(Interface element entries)
---------------
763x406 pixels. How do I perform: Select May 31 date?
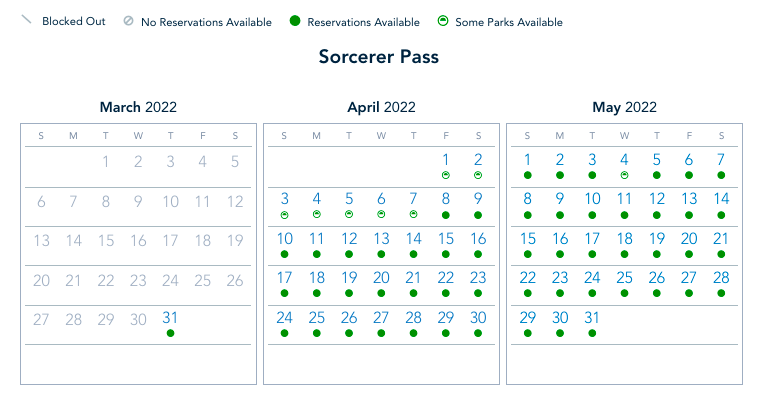592,318
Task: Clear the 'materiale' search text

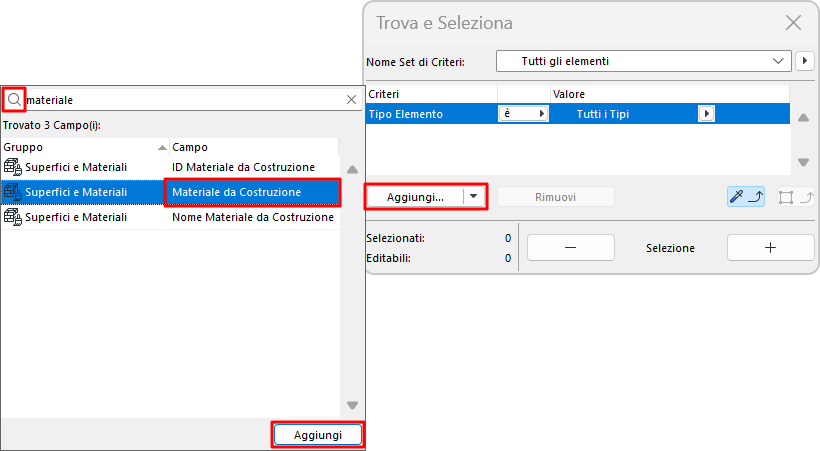Action: [x=351, y=100]
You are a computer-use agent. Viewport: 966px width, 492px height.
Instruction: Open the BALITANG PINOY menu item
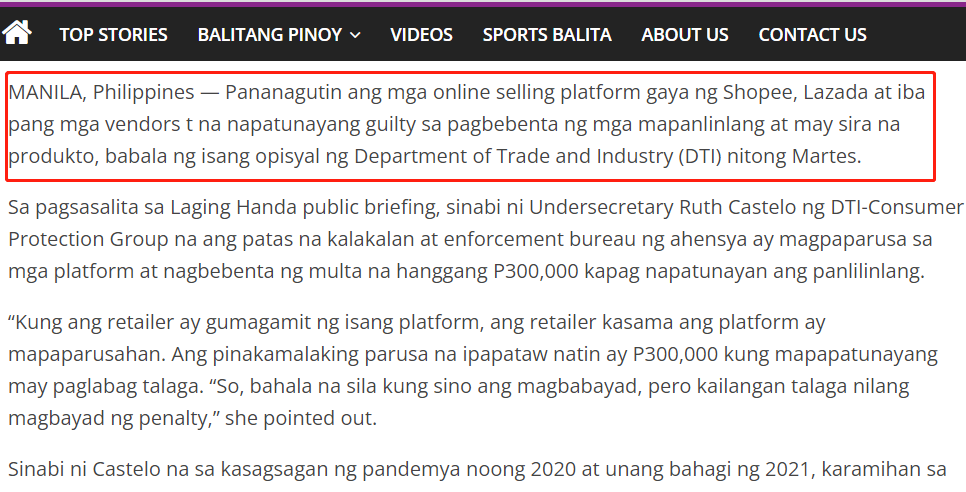tap(270, 35)

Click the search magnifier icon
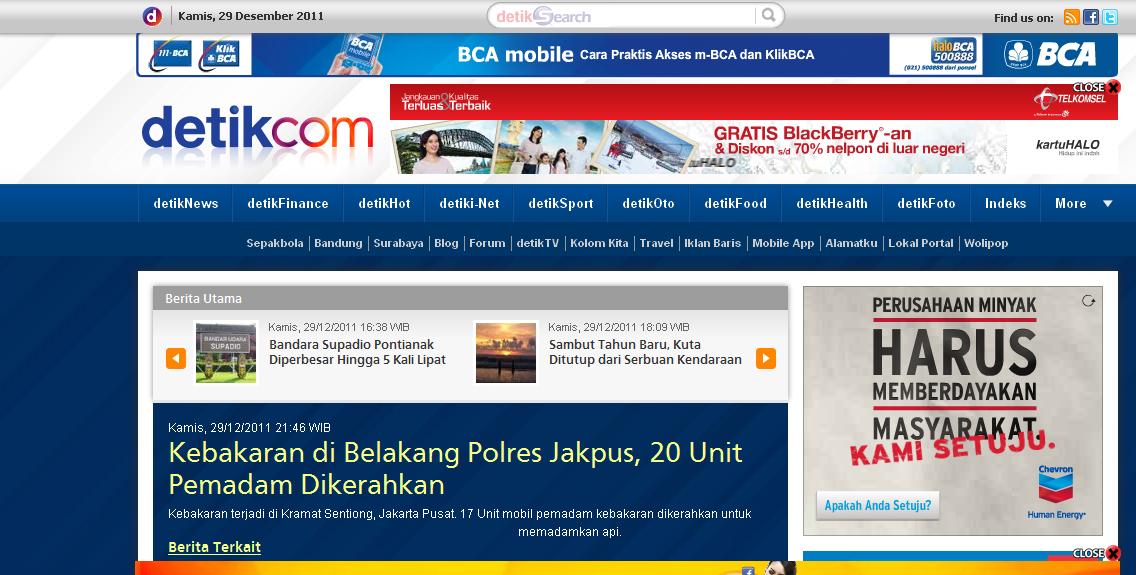point(768,15)
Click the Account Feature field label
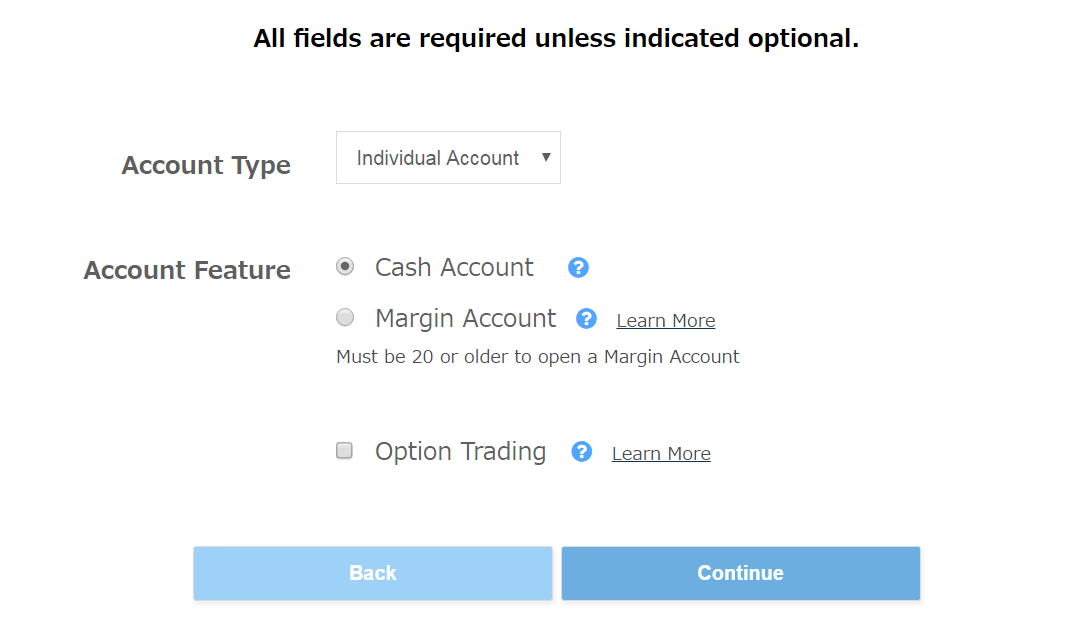This screenshot has height=621, width=1091. (x=187, y=270)
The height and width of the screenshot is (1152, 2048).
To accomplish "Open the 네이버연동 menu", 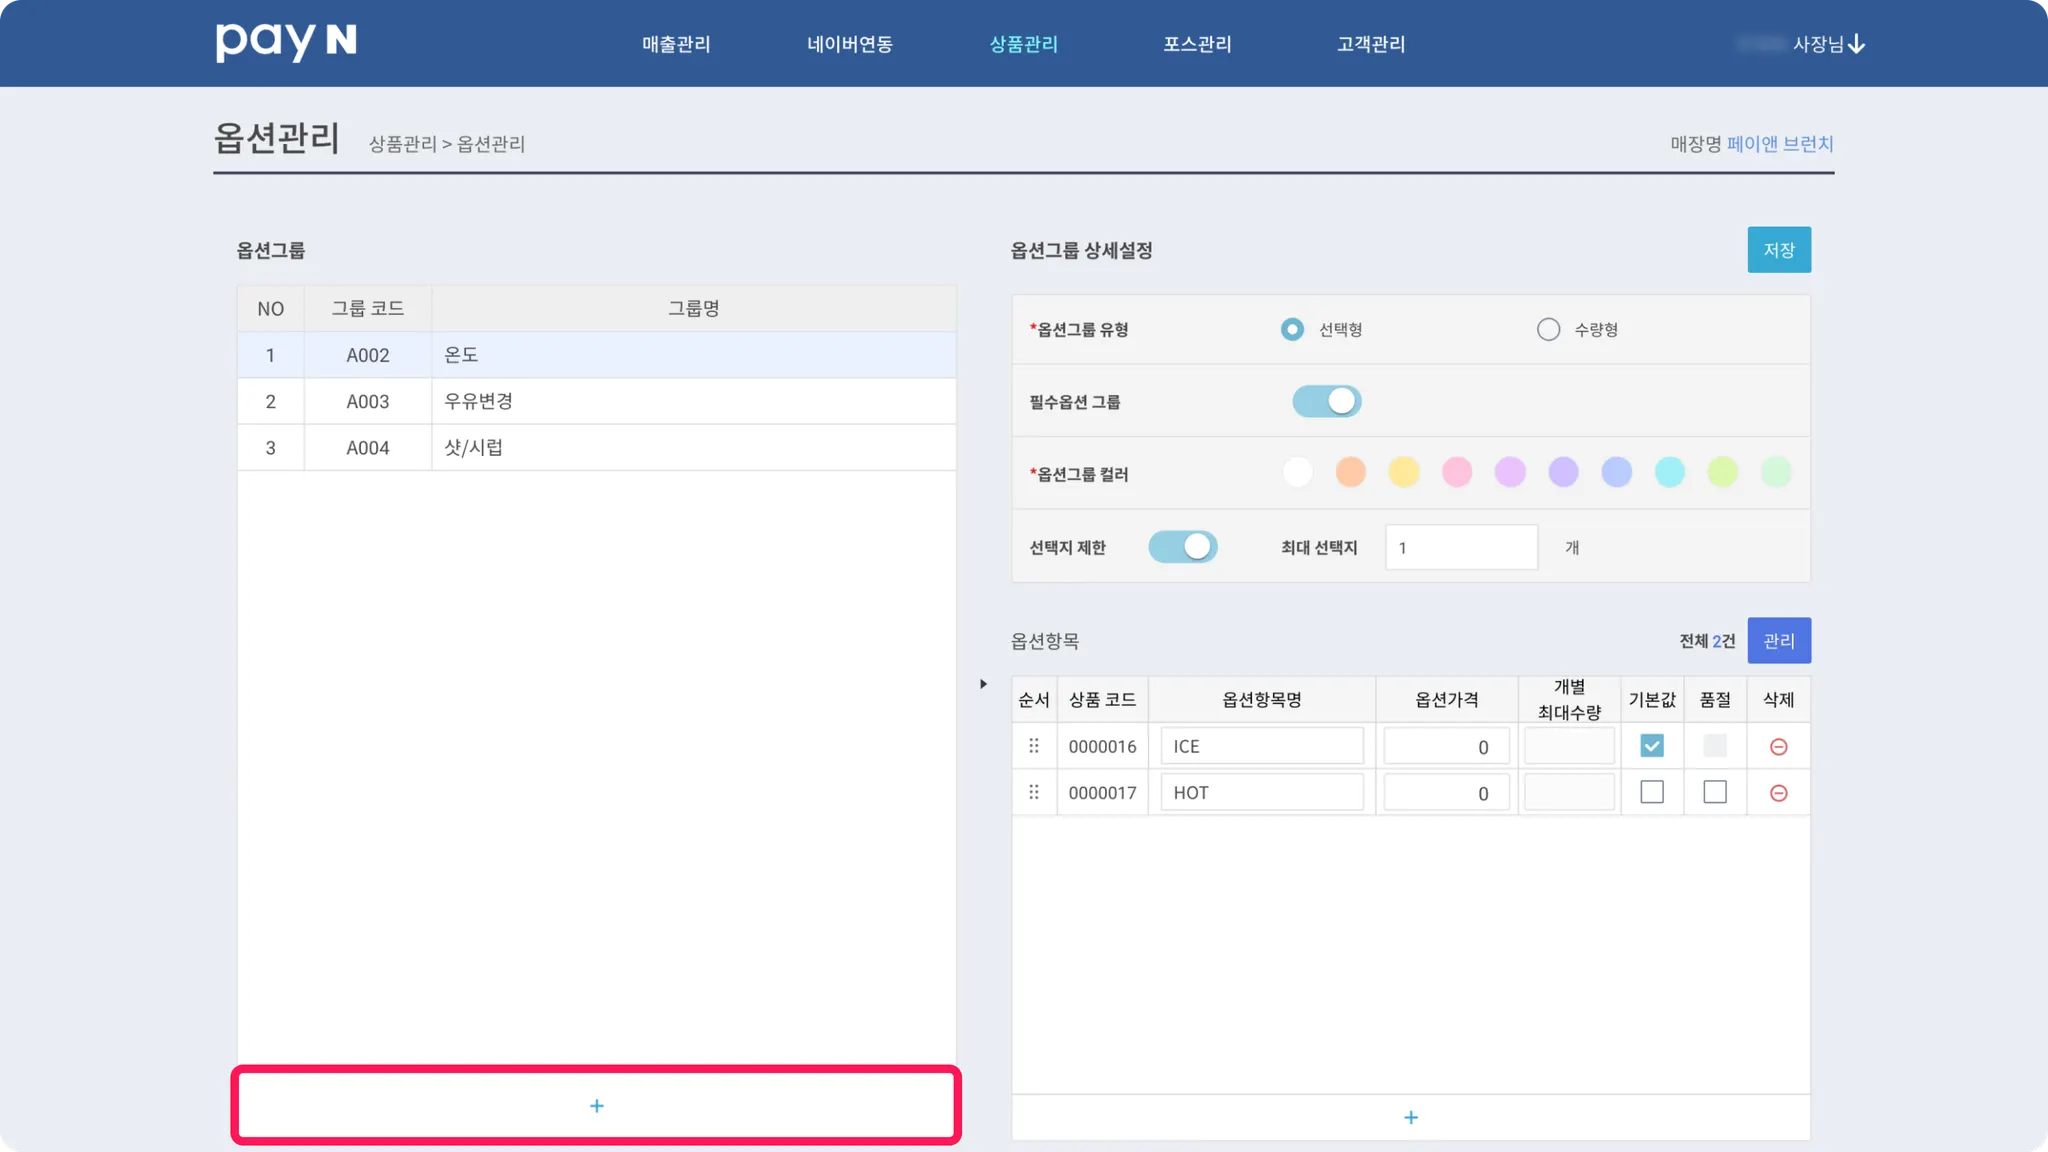I will point(849,44).
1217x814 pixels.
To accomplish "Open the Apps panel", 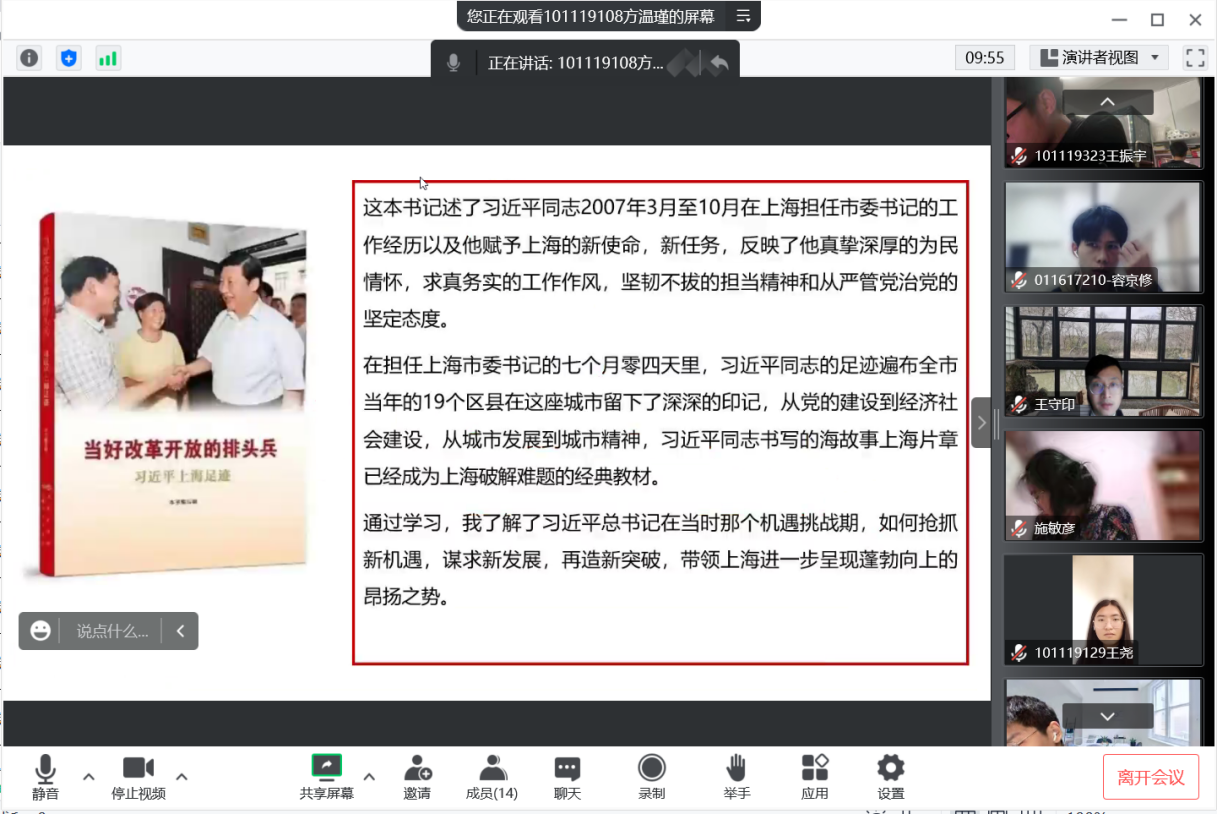I will point(814,777).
---------------
◆ **STATED GOAL**
Can you reproduce, word for word, the entries starting at the line containing "Task: Clear the 'materiale' search text" and ending at the line containing "point(768,15)", both lines included, leaving out the pictures?

◆ **ANSWER TO THIS TASK**
Task: Clear the 'materiale' search text

Action: [x=351, y=100]
You are a computer-use agent. Viewport: 966px width, 492px height.
Instruction: Open the BALITANG PINOY menu item
tap(270, 35)

Click the search magnifier icon
point(768,15)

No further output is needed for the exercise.